Stored data:
= Beginning of Section =

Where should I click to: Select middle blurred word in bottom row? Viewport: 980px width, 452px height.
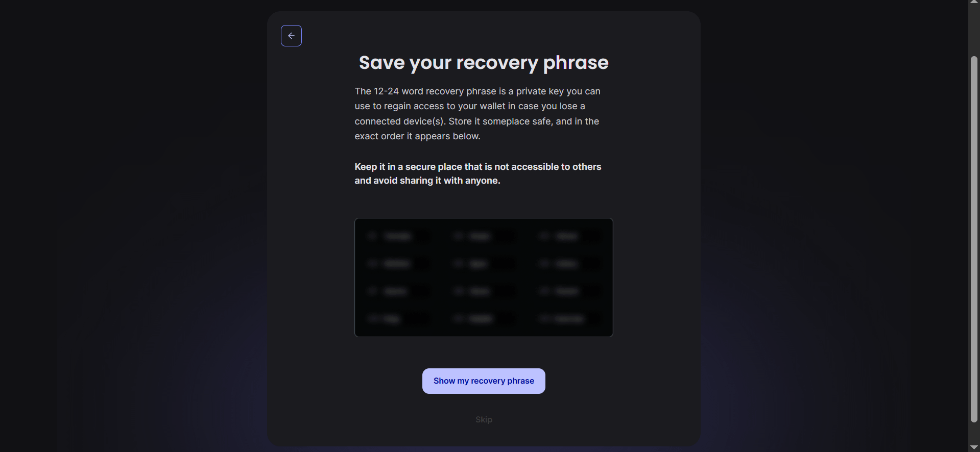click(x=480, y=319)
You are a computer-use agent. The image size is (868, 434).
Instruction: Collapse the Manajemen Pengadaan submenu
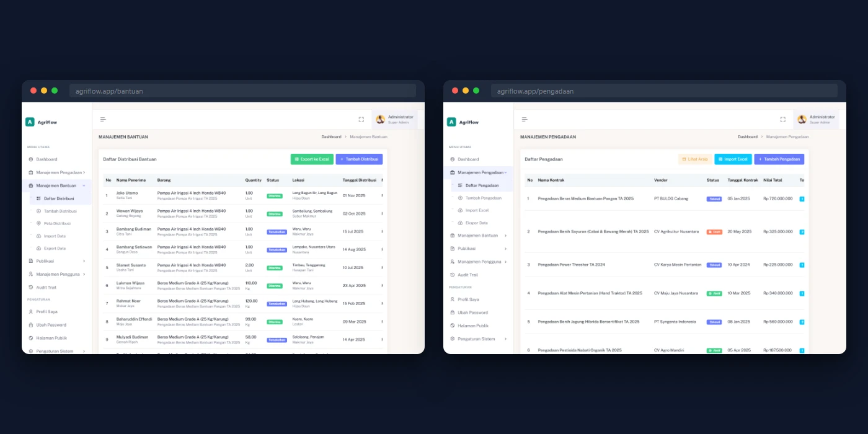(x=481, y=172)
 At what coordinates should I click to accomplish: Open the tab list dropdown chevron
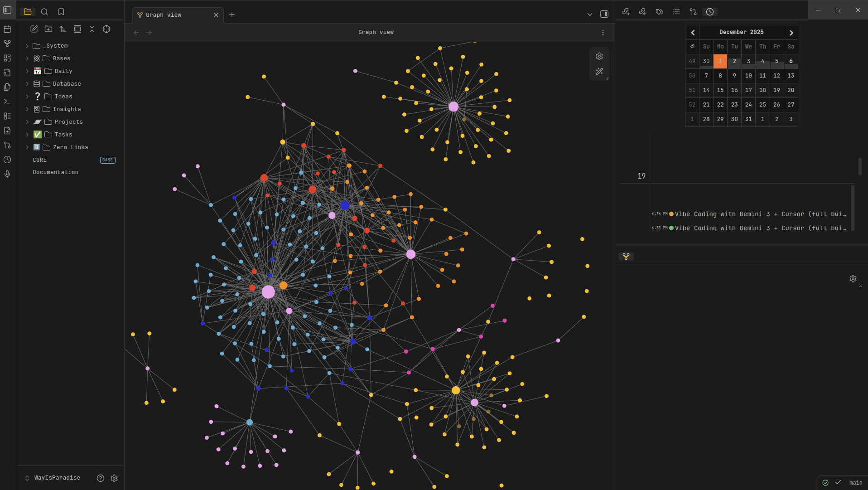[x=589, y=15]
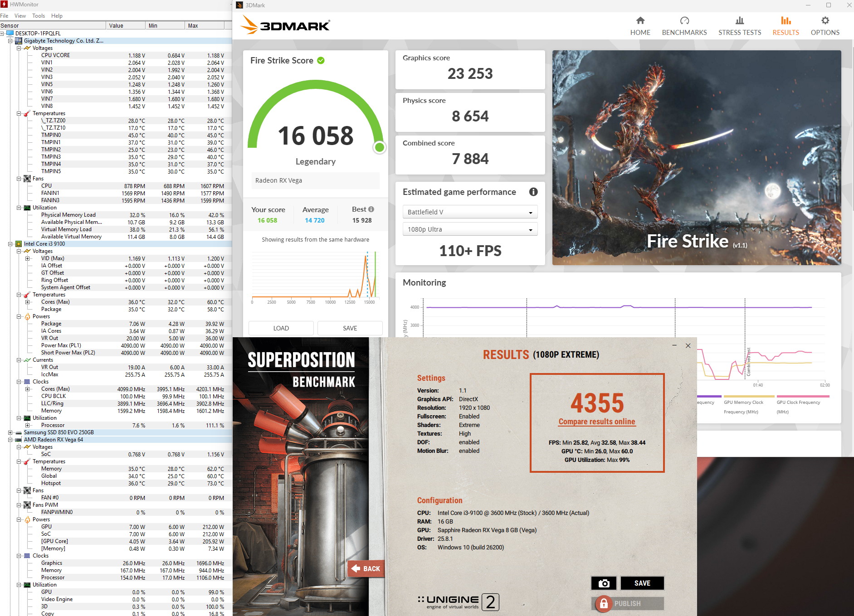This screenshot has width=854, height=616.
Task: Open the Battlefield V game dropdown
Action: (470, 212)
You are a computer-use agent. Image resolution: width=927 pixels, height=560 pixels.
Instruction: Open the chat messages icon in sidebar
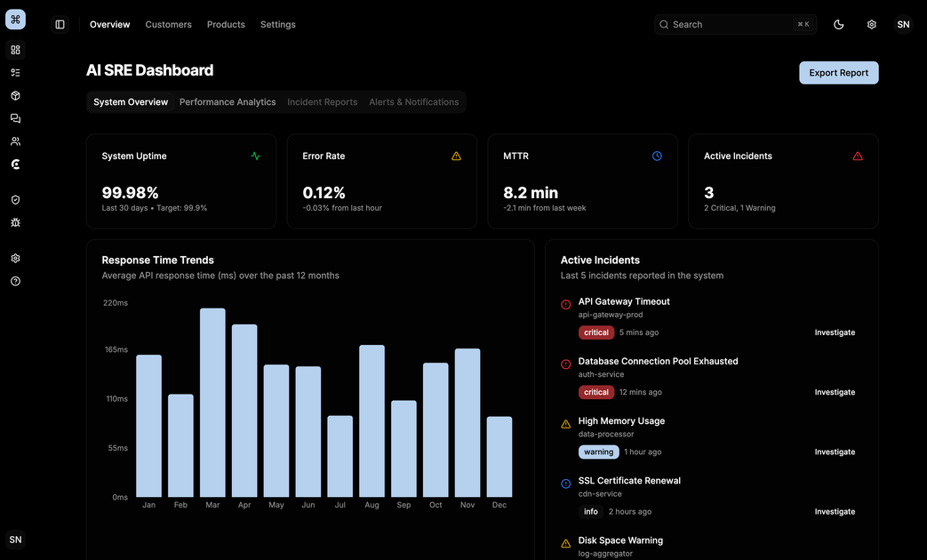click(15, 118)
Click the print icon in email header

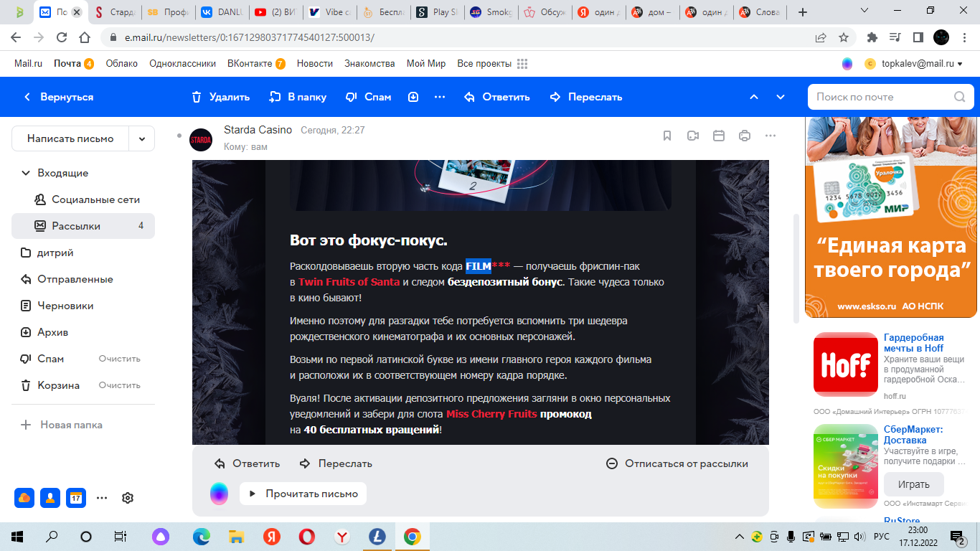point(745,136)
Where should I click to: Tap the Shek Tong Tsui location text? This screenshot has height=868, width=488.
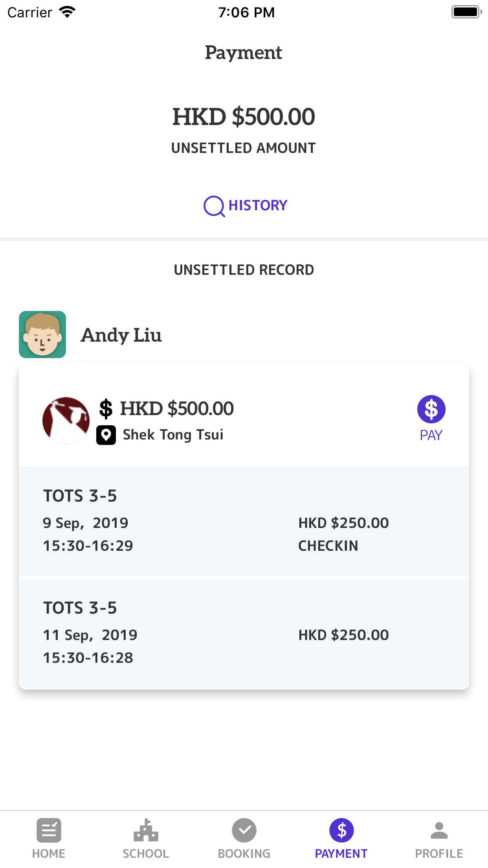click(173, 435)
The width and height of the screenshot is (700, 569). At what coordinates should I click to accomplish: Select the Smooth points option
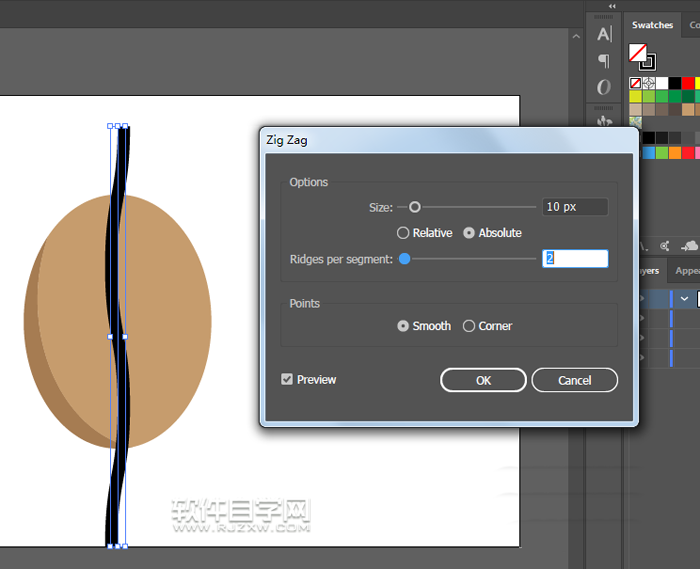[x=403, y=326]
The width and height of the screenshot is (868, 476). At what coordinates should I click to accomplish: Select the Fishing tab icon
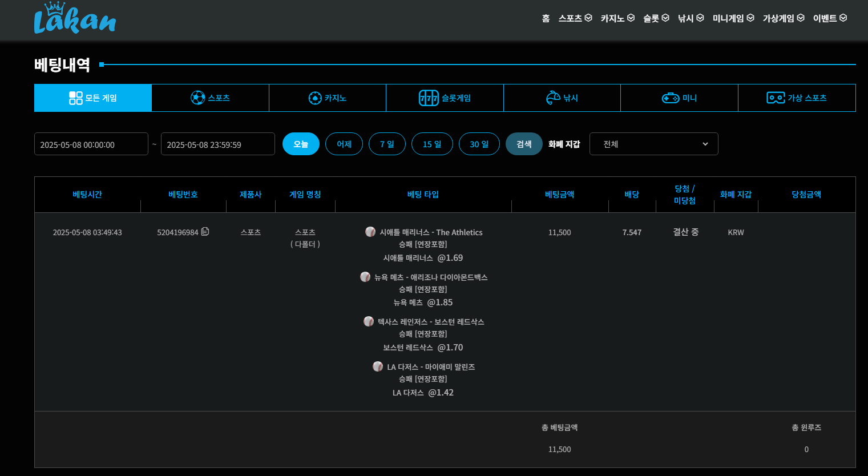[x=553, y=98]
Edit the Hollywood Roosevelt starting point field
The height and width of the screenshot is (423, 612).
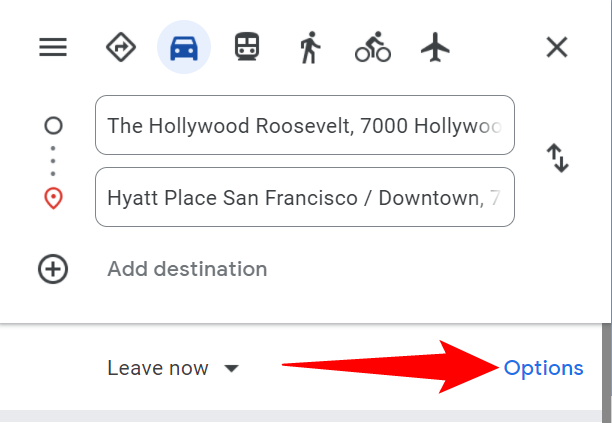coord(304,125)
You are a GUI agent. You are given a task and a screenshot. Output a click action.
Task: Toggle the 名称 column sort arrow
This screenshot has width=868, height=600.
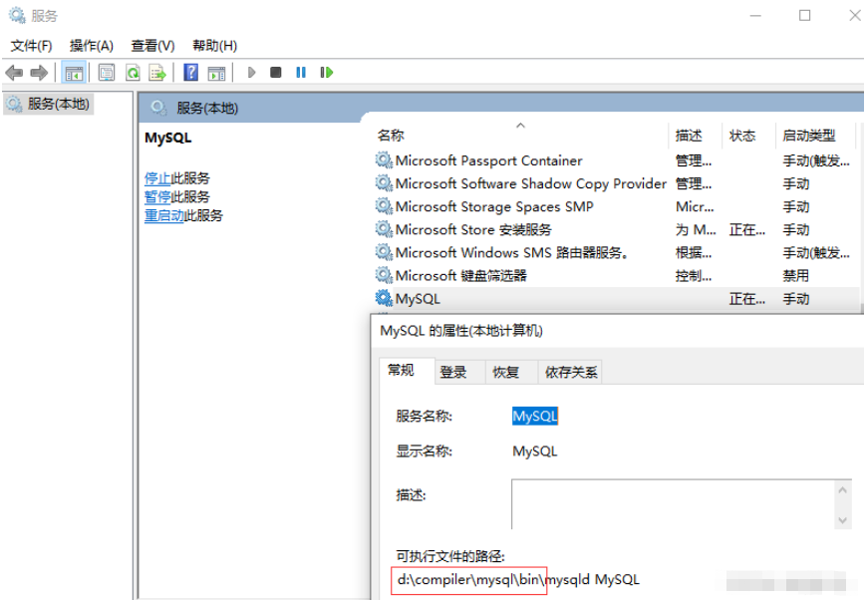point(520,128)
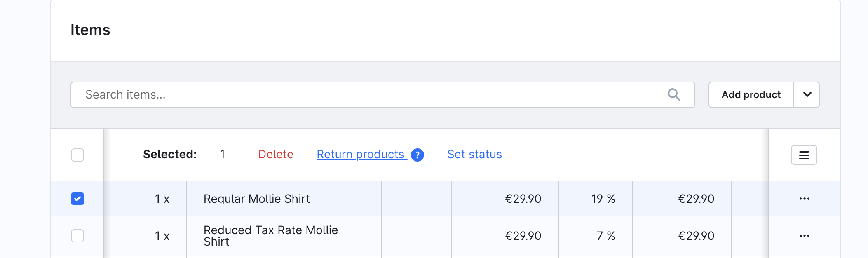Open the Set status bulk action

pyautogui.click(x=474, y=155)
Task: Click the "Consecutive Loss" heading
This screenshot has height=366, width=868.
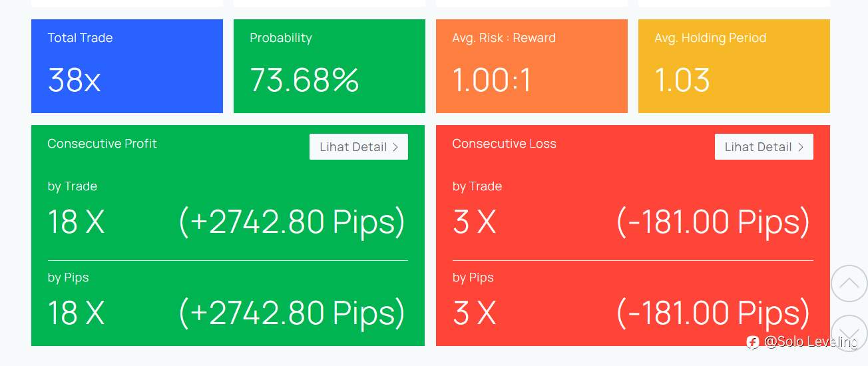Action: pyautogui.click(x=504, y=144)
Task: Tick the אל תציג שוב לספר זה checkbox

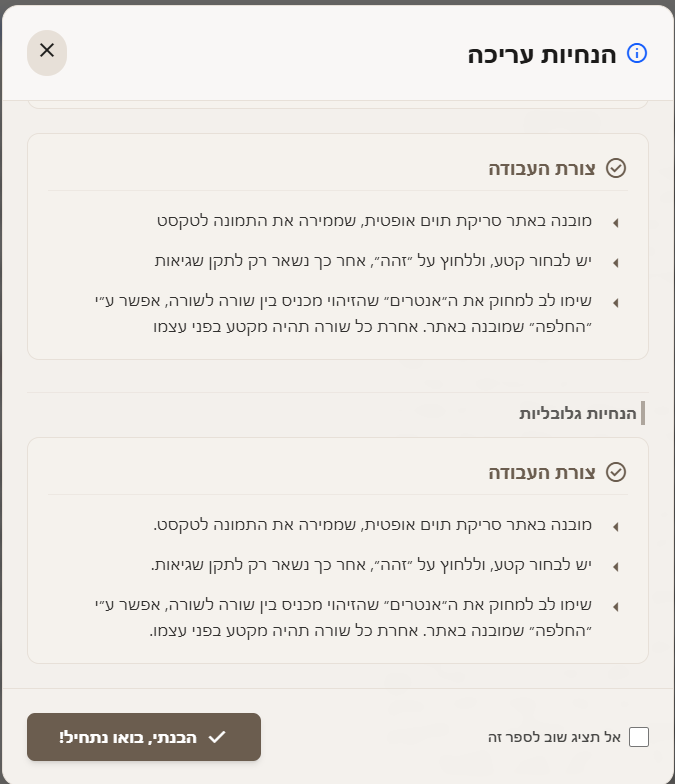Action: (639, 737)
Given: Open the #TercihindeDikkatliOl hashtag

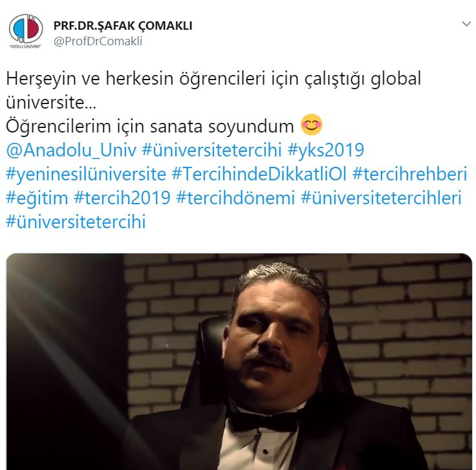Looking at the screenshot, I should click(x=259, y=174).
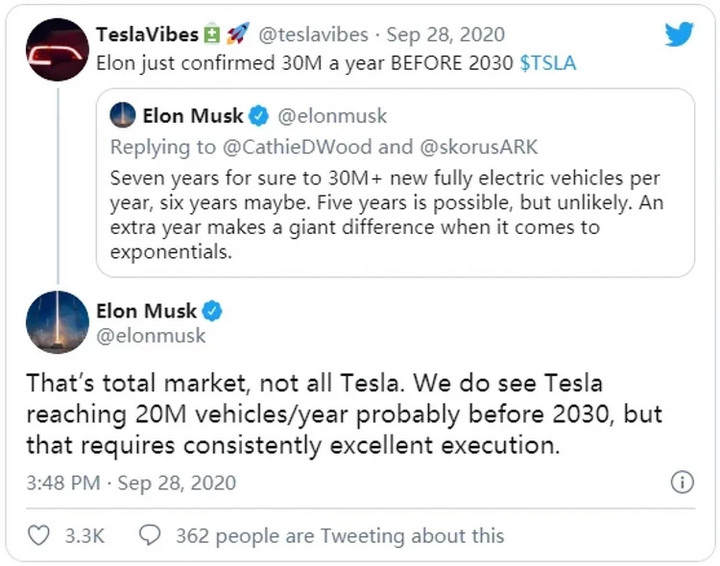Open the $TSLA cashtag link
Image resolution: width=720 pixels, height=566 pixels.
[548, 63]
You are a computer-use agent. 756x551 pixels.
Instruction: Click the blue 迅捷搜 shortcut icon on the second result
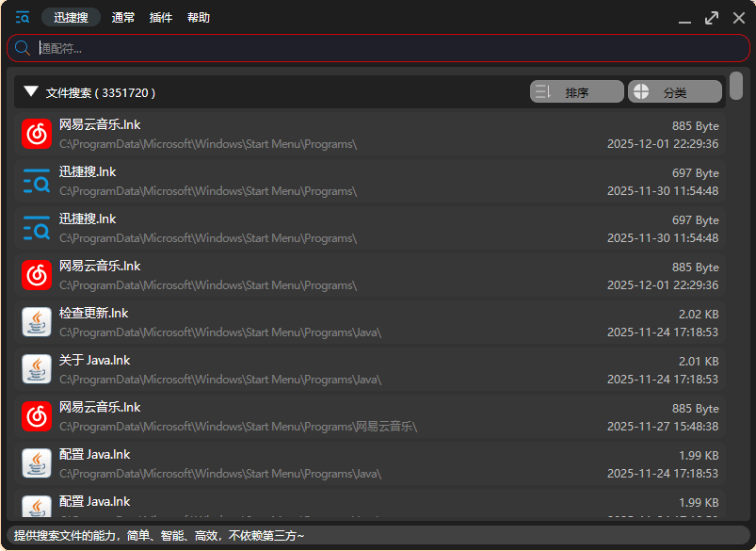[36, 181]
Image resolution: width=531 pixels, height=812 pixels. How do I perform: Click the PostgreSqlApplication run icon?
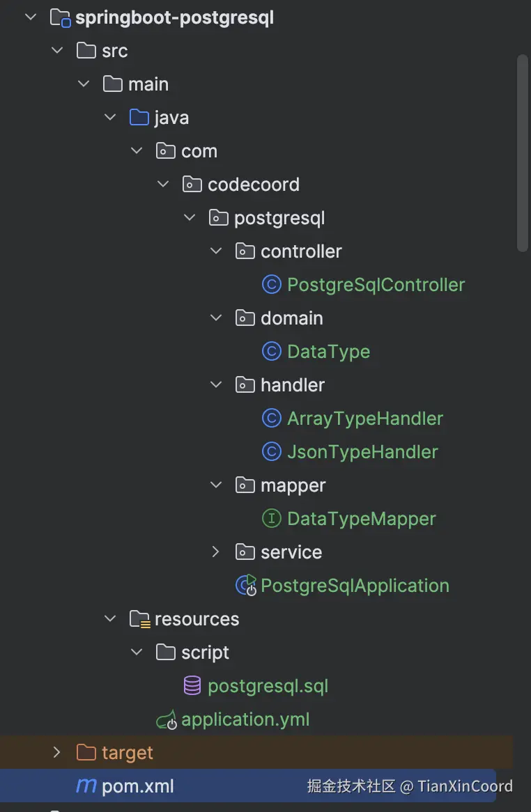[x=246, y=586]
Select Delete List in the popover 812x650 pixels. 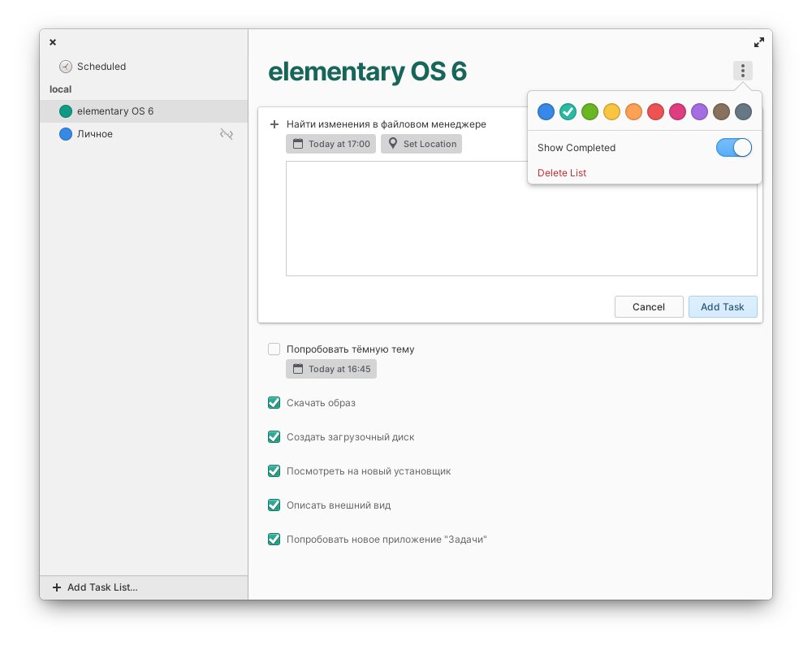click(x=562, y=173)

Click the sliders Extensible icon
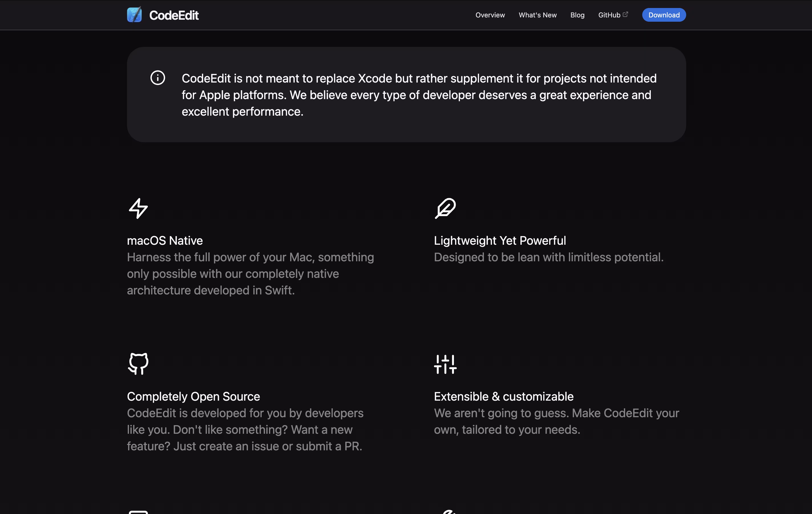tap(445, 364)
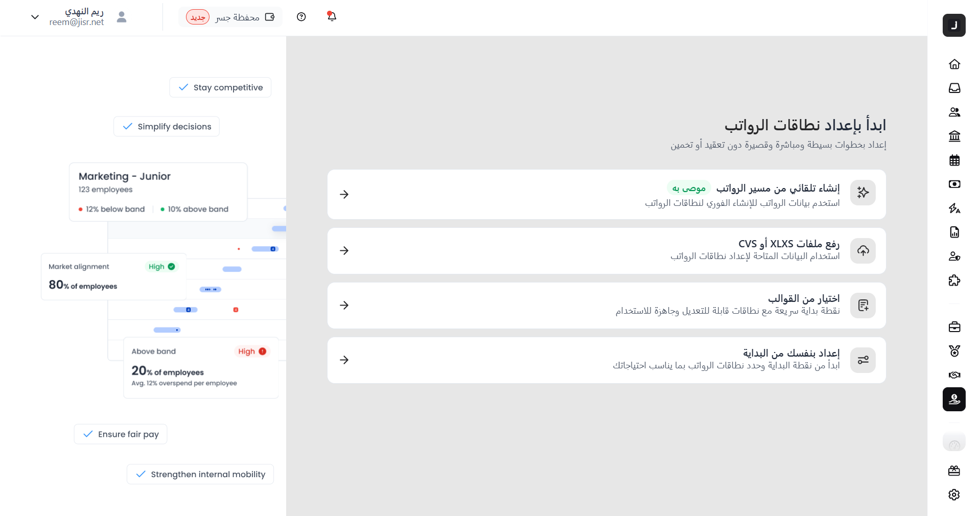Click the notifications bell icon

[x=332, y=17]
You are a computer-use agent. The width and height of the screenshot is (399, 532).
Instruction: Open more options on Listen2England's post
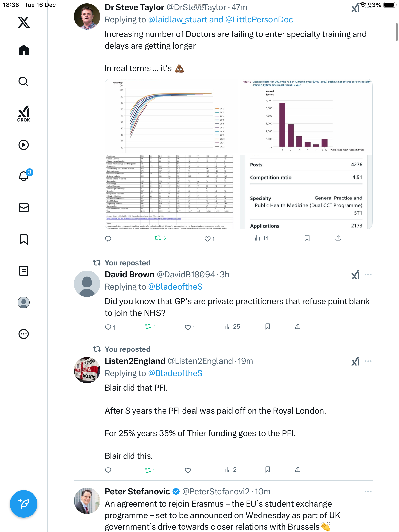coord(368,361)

= End of Section =

What the task requires: Throughout the data above, copy all lines where the word "agent" is found.

Result of the exercise:
You are a computer-use agent. The image size is (868, 434).
You are a computer-use agent. Image resolution: width=927 pixels, height=560 pixels.
You are a GUI agent. You are given a task and a screenshot. Output a click action.
You are a computer-use agent. 756x551 pixels.
You are a computer-use agent. The width and height of the screenshot is (399, 532).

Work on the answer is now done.